GitLab CI/CD: Architecting, Deploying, and Optimizing Pipelines

Self Managed Runners

Self Managed Runners

Runners are virtual machines that execute jobs in a GitLab CI/CD pipeline. They clone your repository, install dependencies, and run your build, test, and deploy commands. While GitLab.com offers hosted SAST runners out of the box, self-managed runners let you deploy and control your own infrastructure.

Note

GitLab’s shared hosted runners spin up fresh VMs on Linux, Windows, macOS, or GPU-enabled instances with zero configuration.

Self-managed runners provide:

  • Fully customizable execution environments (OS, tools, libraries).
  • Dedicated capacity with no queue delays.
  • Horizontal scaling for parallel workflows.
  • Geographic placement for low latency and data residency.
  • Enforced security and compliance controls.

The image lists five benefits of self-managed runners: custom-execution environment, controlled environment for security, eliminate wait time, scalability, and reduced latency.

While GitLab-hosted runners are easy to start, self-managed runners give you full control over performance, security, and cost.

Runner Scopes

You can register self-managed runners at three levels:

ScopeAvailabilityUse CaseRegistration Location
Shared runnerAll groups and projectsGeneral-purpose CI/CD workloadsAdmin Area > CI/CD > Runners
Group runnerAll projects in a specific groupTeam-based resource sharingGroup Settings > CI/CD > Runners
Project runnerA single projectProject-specific pipelinesProject Settings > CI/CD > Runners

The image shows three icons representing "Shared," "Group," and "Project" under the title "Self-Managed Runners." Each icon is in a colored circle with a relevant symbol.

Project-Level Runner Setup

To register a runner for one project:

  1. Navigate to Settings > CI/CD in your project.
  2. Under Runners, optionally disable any existing shared runners.
  3. Click Expand next to Set up a specific Runner manually, then select New project runner.
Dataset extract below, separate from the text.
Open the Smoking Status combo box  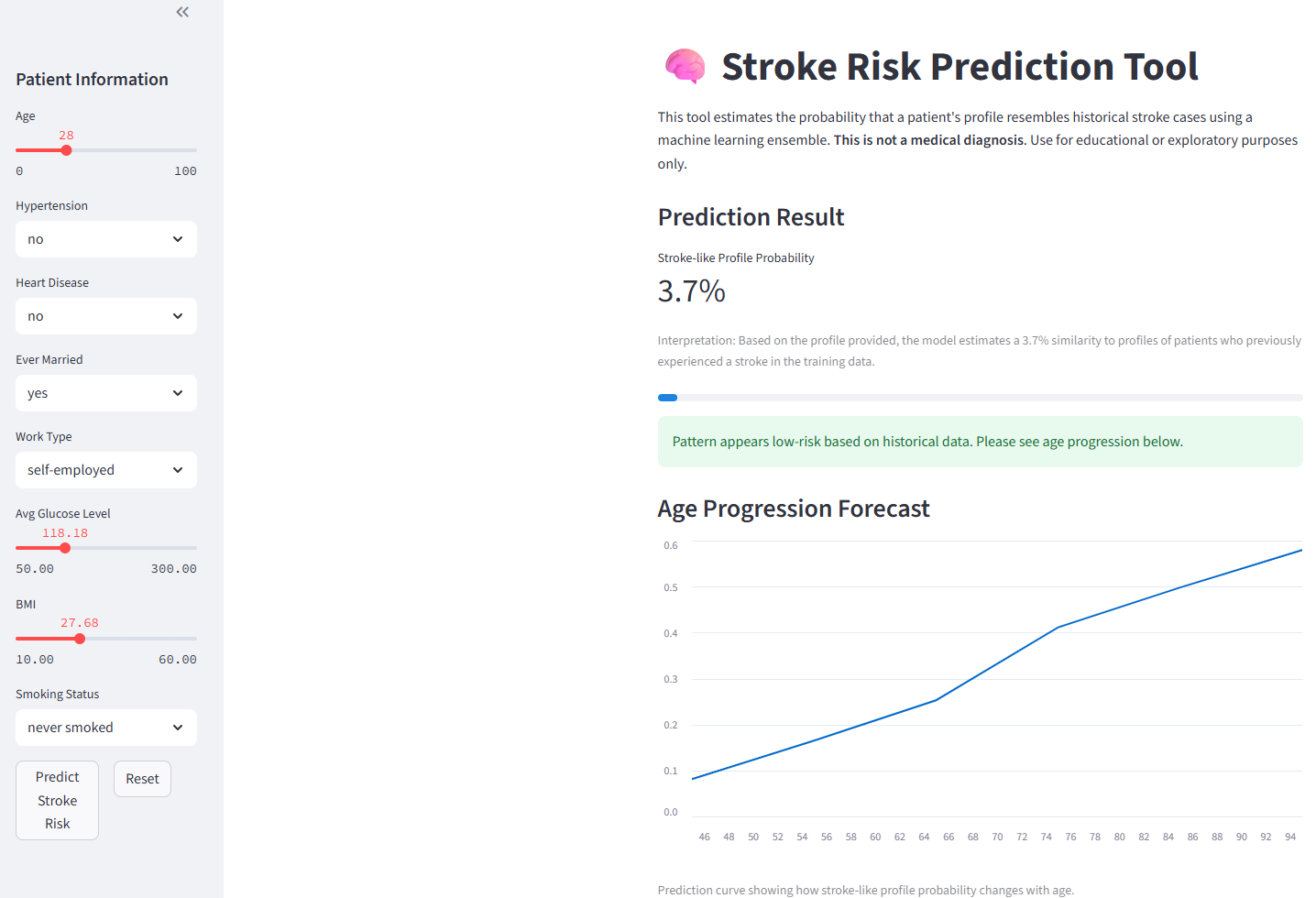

The image shows a user interface for setting up a new project runner, allowing the selection of operating systems (Linux, macOS, Windows) and containers (Docker, Kubernetes) for self-managed runners.

During setup you can:

  • Choose OS and architecture (Linux, Windows, macOS).
  • Add tags to route jobs (docker, linux, nodejs).
  • Enable Run untagged jobs for broader job assignment.
  • Configure protection, pausing, and other advanced options.

The image shows a configuration interface for self-managed runners, including sections for adding tags and optional configuration settings like pausing and protection.

Click Create runner to generate your registration token and get platform-specific installation steps.

Installing GitLab Runner

Install the GitLab Runner binary on your host before registering:

# 1. Download the Linux AMD64 binary
sudo curl -L "https://gitlab-runner-downloads.s3.amazonaws.com/latest/binaries/gitlab-runner-linux-amd64" \
  -o /usr/local/bin/gitlab-runner

# 2. Make it executable
sudo chmod +x /usr/local/bin/gitlab-runner

# 3. Create a dedicated service user
sudo useradd --comment 'GitLab Runner' --create-home gitlab-runner --shell /bin/bash

# 4. Install and start as a system service
sudo gitlab-runner install --user=gitlab-runner --working-directory=/home/gitlab-runner
sudo gitlab-runner start

Warning

Ensure /usr/local/bin/gitlab-runner has correct ownership and permissions to prevent privilege escalation.

Registering the Runner

Run the interactive registration command:

sudo gitlab-runner register \
  --url "https://gitlab.com/" \
  --registration-token "GLRT-xxxxxxxxxxxxxxxxxxxx"

You’ll be prompted for:

  • Runner name (e.g., ci-nodejs-linux).
  • Executor (shell, docker, kubernetes).
  • Additional settings: default Docker image, tags, locked/unlocked status.

Successful registration writes all details to /etc/gitlab-runner/config.toml.

Warning

Keep your registration token secret. Do not commit it to source control or share publicly.

Customizing config.toml

Open /etc/gitlab-runner/config.toml to tailor your runner:

  • name and tags for job routing.
  • executor block to configure Docker images, volumes, and networks.
  • Resource limits: cpu, memory, and disk quotas.
  • Environment variables ([[runners.environment]]).
  • Cache and artifact paths for faster CI/CD runs.

Using Tags in .gitlab-ci.yml

Target specific runners by matching tags:

workflow:
  name: Self-Managed Runner Tags

unit_tests:
  stage: test
  tags:
    - docker
    - nodejs
    - linux
  script:
    - npm install
    - npm test

Return to Settings > CI/CD in your project to monitor runner status, job history, and registered tags.